Text passage
------------------------

Sir Anthony Keck (1630 – December 1695) was an English lawyer and politician. He was a member of Parliament between 1691 and 1695, and served as Commissioner of the Great Seal from 1689 to 1690.

Early life
Keck was born at Mickleton, Gloucestershire and was baptised on 28 March 1630. He was the fifth son of Nicholas Keck, originally of Long Marston, Warwickshire, and Margaret Morris, daughter of John Morris of Bretforton, Worcestershire. Since he was later described as "a man who raised himself by his wits", it seems likely that his family lacked money or influence.

Career

Keck was called to the bar of the Inner Temple in 1659, and was elected a bencher (a member of the governing body) in 1677. He developed a flourishing chancery practice. During the Popish Plot, he acted as counsel for William Howard, 1st Viscount Stafford, who was executed for treason in 1680, and made something of a name for himself in cases before the House of Lords. He published, anonymously, a series of law reports in 1697.

------------------------

[Raw records]
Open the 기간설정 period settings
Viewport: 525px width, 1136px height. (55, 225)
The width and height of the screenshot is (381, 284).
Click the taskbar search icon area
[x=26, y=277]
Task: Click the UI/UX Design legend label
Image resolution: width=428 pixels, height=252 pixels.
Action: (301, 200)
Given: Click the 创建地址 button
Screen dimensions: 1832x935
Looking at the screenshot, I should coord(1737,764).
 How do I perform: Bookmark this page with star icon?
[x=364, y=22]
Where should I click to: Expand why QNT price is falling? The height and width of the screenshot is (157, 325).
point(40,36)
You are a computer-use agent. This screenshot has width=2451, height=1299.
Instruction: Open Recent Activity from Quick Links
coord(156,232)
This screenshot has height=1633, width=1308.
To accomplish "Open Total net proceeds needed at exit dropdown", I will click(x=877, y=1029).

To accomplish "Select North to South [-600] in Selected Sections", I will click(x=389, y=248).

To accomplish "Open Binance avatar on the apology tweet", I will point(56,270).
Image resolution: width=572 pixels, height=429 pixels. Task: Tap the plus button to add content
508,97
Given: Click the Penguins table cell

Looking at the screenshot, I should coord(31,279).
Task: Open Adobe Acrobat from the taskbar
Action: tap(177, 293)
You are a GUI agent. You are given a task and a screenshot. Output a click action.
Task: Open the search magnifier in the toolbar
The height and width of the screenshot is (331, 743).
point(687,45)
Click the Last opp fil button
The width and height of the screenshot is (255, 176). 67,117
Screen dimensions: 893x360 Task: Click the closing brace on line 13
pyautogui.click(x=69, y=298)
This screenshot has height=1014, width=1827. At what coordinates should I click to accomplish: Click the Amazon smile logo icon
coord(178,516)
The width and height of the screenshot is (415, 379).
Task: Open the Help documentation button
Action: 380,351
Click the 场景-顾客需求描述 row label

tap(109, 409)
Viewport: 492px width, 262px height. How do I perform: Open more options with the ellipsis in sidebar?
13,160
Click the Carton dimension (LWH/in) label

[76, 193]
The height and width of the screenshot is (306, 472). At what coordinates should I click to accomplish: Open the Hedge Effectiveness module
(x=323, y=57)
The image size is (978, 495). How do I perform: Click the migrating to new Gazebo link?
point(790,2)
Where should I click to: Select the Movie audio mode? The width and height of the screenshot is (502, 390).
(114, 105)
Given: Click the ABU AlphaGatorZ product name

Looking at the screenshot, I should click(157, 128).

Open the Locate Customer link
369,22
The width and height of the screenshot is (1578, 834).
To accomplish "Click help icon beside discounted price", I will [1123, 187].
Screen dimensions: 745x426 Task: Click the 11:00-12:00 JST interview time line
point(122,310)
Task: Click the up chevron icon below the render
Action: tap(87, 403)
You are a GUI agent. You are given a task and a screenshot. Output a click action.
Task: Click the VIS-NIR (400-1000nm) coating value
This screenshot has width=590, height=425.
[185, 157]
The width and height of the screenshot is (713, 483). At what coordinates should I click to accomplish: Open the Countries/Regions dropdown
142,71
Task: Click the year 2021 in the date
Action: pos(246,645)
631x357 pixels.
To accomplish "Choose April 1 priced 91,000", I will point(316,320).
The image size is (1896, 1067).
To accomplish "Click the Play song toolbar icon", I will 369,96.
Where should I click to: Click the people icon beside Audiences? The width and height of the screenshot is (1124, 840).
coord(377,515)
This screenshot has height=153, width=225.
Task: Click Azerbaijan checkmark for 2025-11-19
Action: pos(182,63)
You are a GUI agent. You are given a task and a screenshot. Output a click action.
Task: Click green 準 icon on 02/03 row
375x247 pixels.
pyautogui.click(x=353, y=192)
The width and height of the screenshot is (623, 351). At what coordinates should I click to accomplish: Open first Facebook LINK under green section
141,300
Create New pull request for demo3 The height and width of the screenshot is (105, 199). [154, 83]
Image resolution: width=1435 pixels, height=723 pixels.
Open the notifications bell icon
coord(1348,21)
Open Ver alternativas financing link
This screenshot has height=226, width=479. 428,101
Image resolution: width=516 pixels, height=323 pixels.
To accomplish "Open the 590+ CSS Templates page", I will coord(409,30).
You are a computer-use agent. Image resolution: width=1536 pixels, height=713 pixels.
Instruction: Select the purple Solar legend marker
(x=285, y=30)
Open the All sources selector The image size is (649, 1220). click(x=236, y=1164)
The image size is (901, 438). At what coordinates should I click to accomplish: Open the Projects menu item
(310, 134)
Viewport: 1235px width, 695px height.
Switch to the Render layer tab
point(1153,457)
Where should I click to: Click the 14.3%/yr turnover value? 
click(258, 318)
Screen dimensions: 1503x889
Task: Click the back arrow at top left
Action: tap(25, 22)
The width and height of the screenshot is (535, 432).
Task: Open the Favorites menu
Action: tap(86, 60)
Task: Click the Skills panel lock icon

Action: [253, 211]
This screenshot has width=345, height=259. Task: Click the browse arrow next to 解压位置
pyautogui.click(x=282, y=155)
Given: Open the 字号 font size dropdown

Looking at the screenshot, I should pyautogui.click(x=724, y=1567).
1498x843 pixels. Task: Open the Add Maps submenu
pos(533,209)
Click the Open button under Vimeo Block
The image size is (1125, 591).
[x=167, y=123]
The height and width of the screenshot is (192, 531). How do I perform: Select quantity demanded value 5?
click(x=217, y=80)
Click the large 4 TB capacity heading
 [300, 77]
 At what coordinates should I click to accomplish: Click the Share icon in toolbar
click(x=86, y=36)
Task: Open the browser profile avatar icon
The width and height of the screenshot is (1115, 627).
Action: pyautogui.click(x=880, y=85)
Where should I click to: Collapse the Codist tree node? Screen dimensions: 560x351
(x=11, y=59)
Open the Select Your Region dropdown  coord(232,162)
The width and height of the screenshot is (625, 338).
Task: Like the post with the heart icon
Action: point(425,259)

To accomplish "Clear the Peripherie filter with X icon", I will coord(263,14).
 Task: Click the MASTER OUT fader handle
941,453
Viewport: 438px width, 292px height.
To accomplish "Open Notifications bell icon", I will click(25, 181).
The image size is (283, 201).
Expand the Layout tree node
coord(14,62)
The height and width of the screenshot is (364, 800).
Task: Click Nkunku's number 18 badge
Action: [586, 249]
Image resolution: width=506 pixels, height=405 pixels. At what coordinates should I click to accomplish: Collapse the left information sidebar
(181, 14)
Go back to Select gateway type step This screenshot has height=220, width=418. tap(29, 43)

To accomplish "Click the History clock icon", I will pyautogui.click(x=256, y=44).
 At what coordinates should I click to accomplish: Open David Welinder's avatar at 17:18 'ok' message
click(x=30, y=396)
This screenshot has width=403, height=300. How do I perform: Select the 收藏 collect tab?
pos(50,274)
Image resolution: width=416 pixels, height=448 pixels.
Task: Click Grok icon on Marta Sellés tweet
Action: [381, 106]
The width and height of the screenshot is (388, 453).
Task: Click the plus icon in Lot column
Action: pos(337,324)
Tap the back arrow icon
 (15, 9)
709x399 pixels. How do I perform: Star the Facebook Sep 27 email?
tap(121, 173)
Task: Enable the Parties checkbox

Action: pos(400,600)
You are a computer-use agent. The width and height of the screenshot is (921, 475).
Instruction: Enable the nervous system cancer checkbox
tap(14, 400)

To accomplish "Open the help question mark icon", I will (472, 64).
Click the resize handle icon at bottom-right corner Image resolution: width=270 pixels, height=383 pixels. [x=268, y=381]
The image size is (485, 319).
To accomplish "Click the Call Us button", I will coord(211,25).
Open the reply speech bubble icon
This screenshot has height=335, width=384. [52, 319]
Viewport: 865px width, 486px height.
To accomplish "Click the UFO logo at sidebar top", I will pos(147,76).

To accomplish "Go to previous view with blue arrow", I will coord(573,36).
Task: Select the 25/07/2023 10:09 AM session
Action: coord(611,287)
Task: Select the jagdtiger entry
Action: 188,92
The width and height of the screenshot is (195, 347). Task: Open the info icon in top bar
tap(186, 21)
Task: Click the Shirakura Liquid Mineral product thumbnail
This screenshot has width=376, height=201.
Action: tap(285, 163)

------------------------

The tasks
• a. Answer these questions using the Keck biography:
(i) In which village was Keck born?
(ii) In what year was Keck called to the bar of the Inner Temple?
(iii) What office did Keck hold from 1689 to 1690?
• b. List every person the Keck biography names, including Keck himself.

Written answers
• a.
(i) Mickleton, Gloucestershire
(ii) 1659
(iii) Commissioner of the Great Seal

• b.
Sir Anthony Keck
Nicholas Keck
Margaret Morris
John Morris
William Howard, 1st Viscount Stafford